Lab 5
Prelab
In order to simplify debugging, I first determined the method I would use to send and recieve data over Bluetooth. To accomplish this, I initialized three Arduino cases.
1. START_PID
This case clears all previous data, starts my front ToF sensor, initiates storage of time data, and sets PID_on to true (this is initialized as false to keep the car off until the command is called). For the START_PID case, the command inputs consist ofthe desired end distnace from the wall (target_dist), as well as the three controller values (Kp, Ki, and Kd).
2. STOP_PID
This case resets PID_on back to false and stops the motors from running.
3. SEND_PID_DATA
This case transmits the collected PID data to my computer via Bluetooth. While designing the SEND_PID_DATA case, I decided that the relevant information that I needed to send to Jupyter Notebook consisted of: time, distance (inches), error, P, I, D, and PID values, as well as the motor input.
I called these commands through the following code in Python:
(Note: I did not call the STOP_PID command because I implemented a seperate stopping mechanism which stops the robot once the amount of data collected exceeds the size of the array it’s being stored in)
Additionally, I implemented a hard stop feature into my code such that if the Bluetooth connection fails, all pin values will be set to 0. Once my code is outside the while loop I have for “central.connected()” (indicating that the Artemis board is no longer connected) the robot will come to a complete stop.
Lab Tasks
Before implementing my PID controller, I ran some preliminary tests to see how my robot would perform with the task. To do so, I combined my codes from labs 3 and 4 to create a simple code which would drive the car forward at a set speed until the front ToF sensor detected a distance of 1 foot from the wall. My car immediatly slammed into the wall.
Position Control
For this task, I implemented PID control such that it can adapt to changing conditions such as starting distance from the wall. I wrote code in my loop function that is continously checking the status of PID_on which can either be set to 0 or 1 (off or on). When set to 1, the robot starts collecting data, and moving.
Sampling Frequency of ToF sensor
By implementing a simple, temporary code into my Arduino script, I was able to calculate the average sampling rate of the ToF sensor. I accomplished this by finding the time difference between each new measurment from the ToF sensor. By using the millis() function to track time, I was able to use a variable deltaT to track the difference in time between each ToF reading.

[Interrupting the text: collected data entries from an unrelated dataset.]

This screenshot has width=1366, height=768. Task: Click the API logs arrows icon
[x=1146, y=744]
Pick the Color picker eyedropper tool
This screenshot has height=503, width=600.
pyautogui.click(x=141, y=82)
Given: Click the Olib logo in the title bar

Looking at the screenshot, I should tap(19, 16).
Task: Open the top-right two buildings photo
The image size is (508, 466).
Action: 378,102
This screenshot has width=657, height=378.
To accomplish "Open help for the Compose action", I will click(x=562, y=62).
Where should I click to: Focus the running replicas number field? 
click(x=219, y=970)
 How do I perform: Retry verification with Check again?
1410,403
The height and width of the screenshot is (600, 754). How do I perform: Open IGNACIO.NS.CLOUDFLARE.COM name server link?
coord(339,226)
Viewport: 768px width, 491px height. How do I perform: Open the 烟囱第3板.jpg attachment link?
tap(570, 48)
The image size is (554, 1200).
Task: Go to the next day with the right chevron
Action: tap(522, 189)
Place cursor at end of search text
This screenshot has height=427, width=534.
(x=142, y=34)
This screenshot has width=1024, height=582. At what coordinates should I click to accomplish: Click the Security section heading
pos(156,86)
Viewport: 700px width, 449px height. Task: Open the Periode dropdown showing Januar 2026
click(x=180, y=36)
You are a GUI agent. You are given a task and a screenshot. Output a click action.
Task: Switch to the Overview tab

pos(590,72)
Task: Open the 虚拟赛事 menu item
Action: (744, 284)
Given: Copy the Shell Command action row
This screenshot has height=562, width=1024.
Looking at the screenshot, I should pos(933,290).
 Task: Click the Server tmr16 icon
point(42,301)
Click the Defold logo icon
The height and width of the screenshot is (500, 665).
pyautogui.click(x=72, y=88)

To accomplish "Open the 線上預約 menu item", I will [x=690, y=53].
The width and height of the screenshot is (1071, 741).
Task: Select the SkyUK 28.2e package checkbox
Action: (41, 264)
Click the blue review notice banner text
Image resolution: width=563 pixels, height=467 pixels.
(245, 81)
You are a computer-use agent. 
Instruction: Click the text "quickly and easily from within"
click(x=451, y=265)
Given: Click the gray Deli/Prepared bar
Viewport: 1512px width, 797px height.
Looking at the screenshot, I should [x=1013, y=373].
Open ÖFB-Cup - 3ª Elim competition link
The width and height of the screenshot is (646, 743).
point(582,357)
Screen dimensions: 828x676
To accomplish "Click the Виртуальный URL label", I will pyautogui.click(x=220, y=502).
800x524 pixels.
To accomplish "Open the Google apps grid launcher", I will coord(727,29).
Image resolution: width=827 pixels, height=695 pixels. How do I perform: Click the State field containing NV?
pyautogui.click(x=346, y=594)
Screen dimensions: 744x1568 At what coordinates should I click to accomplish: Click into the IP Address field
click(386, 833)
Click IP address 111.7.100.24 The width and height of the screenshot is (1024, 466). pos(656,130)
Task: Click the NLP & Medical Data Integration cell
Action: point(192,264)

I found that my ToF sensor had a sampling period of 100ms. By implementing a similar method into my PID control loop, I was able to find the sampling rate for that as well. From this I found that my PID loop runs much faster than my ToF sensor can collect data. My loop runs ar roughly 10ms which is 10x faster than my ToF sensor. I will acknowledge this disparity later.
Proportional Control
I started by implementing proportional control and troubleshotting the ideal Kp value for my robot. For the P controller, my robot adjusts its movement depending on its distance from the goal of one foot. Based on this, it will either move forward (or backward if it overshoots) at a corresponding PWM. The output speed is dependent on the error (the distance read by the ToF sensor - the goal distane) and the Kp value.
The movement of the car was determined by two functions driveForward_PID and driveBackward_PID. These two functions (shown below) set the motor speed and direction depending on the PID value and ensured that the value was within bounds.
As a starting value, I set my Kp value to be 0.1. I conduted multiple tests with different Kp values to find the optimal value for my system. At Kp = 0.1, my robot would hit the wall well before it started reversing. Below is a video of that occuring:
At Kp = 0.06 my robot managed to stop however it was just shy of hitting the wall before it began to reverse. Below is some of the data I collected from that trial:
After multiple trials, I found that the optimal value was Kp = 0.01. This yielded the best results with my robot stopping at roughly 300 mm away from the wall. While I couldn’t get the exact positioning with the P control, I found that this was a good foundation for me to move on to PD control.
Derivative Control
Once I found a good value for Kp, I moved on to refining my Kd value such that I could implement P and D control simultaneously. Given the tendency of my robot to overshoot and oscillate heavily before stopping at its destination, I started with a higher Kd of 3.
I adjusted my code by accounting for Kd in my PID value, as well as collecting D values in a seperate array.
Linear Extrapolation
To account for the disparity between my ToF sensor and my PID loop, I used the standard extrapolation equation:
y = y1 + (x - x1)((y2 - y1)/(x2 - x1))
I implemented this into my code by adding an else if statement which checks if my ToF sensor has a new reading. If thre is a new reading, it is added to the distance_array like normal. However, if there is not a new reading, the former two measurements are recorded and used to exrapolate a new value based on their average.
References:
For this lab, I referenced the lab reports of Mikayla Lahr, Daria Kot, and Stephen Wagner. I used ChatGPT to help trouble shoot with issues in my code that arose.